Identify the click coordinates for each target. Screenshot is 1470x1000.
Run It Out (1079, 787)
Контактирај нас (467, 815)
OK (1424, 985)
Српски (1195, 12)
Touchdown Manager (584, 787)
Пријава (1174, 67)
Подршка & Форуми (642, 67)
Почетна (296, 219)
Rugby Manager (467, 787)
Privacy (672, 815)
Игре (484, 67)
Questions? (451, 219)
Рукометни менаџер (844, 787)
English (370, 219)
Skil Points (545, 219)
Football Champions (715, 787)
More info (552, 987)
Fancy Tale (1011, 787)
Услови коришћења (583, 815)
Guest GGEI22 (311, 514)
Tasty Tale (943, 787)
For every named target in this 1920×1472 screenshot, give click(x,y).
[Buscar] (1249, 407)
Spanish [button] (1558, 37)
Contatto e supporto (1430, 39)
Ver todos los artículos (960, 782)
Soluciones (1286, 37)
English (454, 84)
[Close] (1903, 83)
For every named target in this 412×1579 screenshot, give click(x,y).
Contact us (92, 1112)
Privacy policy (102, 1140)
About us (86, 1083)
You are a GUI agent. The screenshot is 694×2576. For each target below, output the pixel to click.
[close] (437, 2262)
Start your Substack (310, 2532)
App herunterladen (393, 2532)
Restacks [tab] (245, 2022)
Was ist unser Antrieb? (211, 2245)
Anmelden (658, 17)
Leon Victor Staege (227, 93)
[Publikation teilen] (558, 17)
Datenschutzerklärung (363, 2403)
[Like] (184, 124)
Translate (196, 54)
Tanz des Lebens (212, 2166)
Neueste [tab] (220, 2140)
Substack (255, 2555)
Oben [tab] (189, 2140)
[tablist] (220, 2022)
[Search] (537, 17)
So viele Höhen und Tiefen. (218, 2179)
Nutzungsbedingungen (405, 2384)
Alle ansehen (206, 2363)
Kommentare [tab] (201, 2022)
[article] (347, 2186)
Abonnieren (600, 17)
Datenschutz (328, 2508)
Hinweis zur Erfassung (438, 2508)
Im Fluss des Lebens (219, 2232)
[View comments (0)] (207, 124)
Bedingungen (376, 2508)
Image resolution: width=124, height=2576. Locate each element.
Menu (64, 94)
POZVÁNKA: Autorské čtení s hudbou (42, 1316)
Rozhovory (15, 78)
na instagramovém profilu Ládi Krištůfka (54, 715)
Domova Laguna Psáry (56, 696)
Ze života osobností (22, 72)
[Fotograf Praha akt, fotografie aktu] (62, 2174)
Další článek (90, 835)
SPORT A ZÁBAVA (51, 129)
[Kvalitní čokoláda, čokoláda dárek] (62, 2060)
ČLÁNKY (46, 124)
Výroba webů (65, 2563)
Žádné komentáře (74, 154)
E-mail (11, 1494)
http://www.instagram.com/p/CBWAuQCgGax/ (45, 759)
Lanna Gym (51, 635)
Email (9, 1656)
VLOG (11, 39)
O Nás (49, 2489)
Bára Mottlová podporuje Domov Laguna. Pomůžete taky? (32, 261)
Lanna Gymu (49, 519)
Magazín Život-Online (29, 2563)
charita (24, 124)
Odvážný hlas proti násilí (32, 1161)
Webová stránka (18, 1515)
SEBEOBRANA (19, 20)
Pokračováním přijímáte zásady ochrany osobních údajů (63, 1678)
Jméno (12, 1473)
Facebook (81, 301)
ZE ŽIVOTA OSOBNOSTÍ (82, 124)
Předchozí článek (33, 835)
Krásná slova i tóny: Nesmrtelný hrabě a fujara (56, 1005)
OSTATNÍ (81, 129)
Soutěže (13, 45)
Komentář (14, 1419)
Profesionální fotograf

:::::

## ASSIGNED TASK
Taking the material above as a whole, how many of its lines contain "this"? The reply should be that number alone.

## SOLUTION TO THE EXERCISE
2